AWS DevOps Engineer Professional Practice Test

In AWS Systems Manager, which two items are responsible for controlling what patches are installed and when?

• A. Patch Baselines and Patch Groups
• B. Patch Management and Update Groups
• C. Patch Timeline and Update Policies
• D. Patch Versions and Group Policies

The correct answer is: Patch Baselines and Patch Groups

In AWS Systems Manager, Patch Baselines and Patch Groups are fundamental components in managing patch compliance for your instances. Patch Baselines define the rules for which patches should be applied to targeted instances. They allow you to specify approved patches, the severity of patches that should be applied, and a schedule for applying those patches. Essentially, they set the criteria and policy regarding which updates are appropriate for your environment.
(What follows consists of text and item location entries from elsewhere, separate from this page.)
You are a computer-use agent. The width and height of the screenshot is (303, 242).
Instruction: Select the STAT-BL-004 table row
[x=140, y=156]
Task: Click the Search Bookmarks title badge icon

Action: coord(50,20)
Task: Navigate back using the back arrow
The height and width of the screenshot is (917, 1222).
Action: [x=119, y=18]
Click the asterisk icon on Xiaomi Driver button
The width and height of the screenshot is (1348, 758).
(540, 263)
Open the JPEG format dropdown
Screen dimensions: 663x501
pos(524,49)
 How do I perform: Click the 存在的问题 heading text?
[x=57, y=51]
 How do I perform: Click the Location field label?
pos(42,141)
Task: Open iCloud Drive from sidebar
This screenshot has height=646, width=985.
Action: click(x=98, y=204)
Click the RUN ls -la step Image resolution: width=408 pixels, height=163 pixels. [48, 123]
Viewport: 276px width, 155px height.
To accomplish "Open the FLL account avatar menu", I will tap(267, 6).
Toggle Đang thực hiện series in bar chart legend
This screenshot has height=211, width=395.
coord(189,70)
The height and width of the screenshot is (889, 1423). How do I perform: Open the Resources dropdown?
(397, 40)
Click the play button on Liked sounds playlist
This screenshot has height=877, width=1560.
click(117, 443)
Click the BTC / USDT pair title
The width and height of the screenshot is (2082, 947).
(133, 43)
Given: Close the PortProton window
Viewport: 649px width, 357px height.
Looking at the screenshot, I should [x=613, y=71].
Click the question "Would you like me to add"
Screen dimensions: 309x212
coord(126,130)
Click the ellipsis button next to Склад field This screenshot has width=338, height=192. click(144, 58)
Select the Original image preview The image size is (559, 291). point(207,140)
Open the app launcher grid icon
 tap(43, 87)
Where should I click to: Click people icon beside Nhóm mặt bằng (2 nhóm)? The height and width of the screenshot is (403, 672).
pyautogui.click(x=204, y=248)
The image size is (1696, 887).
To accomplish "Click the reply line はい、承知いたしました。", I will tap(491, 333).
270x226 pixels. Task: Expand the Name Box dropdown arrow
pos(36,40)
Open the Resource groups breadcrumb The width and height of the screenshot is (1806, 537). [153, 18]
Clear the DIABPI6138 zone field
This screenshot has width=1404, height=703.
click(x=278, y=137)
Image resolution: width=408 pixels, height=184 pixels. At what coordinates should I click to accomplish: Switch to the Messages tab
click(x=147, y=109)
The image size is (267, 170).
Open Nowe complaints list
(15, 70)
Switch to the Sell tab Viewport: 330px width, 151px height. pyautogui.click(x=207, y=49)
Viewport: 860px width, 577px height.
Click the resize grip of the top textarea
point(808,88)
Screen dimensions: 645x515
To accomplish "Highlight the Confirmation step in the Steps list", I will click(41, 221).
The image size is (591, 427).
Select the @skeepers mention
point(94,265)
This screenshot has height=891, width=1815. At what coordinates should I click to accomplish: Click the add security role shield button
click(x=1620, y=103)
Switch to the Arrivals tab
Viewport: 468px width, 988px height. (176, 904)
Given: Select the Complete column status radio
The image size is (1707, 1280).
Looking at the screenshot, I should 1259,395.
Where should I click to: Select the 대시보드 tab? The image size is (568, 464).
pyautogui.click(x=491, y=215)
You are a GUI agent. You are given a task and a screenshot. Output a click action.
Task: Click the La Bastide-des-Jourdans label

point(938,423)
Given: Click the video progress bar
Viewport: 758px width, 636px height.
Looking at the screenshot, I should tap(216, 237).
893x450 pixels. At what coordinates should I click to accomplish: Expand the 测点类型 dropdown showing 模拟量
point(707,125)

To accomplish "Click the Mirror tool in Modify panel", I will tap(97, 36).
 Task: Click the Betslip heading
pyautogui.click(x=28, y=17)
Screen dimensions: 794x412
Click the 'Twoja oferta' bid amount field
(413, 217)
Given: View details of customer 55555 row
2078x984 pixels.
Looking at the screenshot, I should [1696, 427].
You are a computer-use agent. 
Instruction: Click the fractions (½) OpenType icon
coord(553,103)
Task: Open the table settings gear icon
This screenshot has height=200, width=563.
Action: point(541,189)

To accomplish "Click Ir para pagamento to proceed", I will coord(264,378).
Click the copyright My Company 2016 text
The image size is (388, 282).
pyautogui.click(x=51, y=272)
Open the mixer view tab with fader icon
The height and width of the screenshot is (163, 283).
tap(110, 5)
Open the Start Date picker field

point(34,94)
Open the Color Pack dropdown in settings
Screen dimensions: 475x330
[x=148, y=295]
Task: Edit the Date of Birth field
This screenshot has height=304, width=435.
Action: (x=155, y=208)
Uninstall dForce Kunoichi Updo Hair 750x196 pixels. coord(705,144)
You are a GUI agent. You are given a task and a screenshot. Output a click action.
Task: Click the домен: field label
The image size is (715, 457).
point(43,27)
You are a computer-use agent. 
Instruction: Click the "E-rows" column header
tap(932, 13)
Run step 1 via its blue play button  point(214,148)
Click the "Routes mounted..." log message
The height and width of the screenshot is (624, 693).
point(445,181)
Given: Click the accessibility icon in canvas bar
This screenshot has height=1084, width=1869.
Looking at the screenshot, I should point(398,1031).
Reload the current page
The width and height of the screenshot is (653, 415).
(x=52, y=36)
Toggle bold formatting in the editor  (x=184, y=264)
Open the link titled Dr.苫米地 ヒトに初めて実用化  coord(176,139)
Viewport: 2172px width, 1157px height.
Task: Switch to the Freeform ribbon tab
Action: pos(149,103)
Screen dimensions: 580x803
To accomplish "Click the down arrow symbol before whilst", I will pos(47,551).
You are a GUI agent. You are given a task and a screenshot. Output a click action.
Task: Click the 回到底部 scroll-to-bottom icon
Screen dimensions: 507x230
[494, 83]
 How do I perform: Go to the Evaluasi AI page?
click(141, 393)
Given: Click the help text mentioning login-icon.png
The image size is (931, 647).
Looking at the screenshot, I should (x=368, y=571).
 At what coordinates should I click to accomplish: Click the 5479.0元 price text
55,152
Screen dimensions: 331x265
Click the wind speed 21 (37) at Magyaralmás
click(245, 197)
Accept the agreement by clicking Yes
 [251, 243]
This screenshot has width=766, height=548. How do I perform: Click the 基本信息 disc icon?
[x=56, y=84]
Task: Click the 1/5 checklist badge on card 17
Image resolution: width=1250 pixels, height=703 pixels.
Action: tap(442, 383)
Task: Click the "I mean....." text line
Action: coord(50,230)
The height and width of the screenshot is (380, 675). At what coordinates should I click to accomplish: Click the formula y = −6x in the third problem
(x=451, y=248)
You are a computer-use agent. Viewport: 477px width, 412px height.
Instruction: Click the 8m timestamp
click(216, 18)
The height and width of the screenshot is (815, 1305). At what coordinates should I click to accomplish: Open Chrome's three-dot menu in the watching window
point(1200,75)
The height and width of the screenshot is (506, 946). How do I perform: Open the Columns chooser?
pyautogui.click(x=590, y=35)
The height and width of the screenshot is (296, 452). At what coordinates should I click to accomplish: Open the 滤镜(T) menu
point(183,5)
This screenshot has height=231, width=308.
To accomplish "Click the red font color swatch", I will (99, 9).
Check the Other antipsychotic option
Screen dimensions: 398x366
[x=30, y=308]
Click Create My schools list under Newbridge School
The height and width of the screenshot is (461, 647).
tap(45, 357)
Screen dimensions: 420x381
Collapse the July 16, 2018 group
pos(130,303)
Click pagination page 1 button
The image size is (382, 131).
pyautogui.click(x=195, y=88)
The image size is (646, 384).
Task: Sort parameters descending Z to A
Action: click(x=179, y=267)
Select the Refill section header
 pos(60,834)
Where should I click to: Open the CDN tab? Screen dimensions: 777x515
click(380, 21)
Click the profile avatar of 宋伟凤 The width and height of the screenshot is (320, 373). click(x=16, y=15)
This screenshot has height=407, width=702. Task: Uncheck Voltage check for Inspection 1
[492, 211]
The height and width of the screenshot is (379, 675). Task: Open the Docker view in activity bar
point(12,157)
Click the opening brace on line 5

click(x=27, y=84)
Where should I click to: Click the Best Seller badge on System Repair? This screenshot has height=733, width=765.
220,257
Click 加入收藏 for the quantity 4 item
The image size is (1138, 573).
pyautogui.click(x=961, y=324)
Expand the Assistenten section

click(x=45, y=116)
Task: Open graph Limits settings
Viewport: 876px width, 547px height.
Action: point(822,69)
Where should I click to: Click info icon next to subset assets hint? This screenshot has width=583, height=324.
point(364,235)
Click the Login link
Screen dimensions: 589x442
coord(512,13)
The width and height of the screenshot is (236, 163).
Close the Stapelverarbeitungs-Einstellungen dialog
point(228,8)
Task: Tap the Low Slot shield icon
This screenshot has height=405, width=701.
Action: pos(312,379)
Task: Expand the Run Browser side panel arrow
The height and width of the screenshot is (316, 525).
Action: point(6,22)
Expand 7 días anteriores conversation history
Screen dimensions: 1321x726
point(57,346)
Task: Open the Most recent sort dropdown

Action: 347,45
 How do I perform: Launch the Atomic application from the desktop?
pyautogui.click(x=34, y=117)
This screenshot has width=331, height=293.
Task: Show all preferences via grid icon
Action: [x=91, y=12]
Patch Groups refer to the application of these baselines to groups of managed instances. By creating Patch Groups, you can organize your instances logically based on various criteria, such as environment (e.g., production, staging) or application type. This allows you to easily control the deployment of patches by associating specific instances with defined patch baselines, ensuring that instances are managed according to their specific needs and compliance requirements. Together, these two components facilitate a structured approach to patch management, enabling organizations to maintain a secure and compliant infrastructure effectively. Other choices do not accurately represent the functionality provided by AWS Systems Manager for patch management, as they either use incorrect terminology or do not reflect the fundamental roles that Patch Baselines and Patch Groups play in the patching process.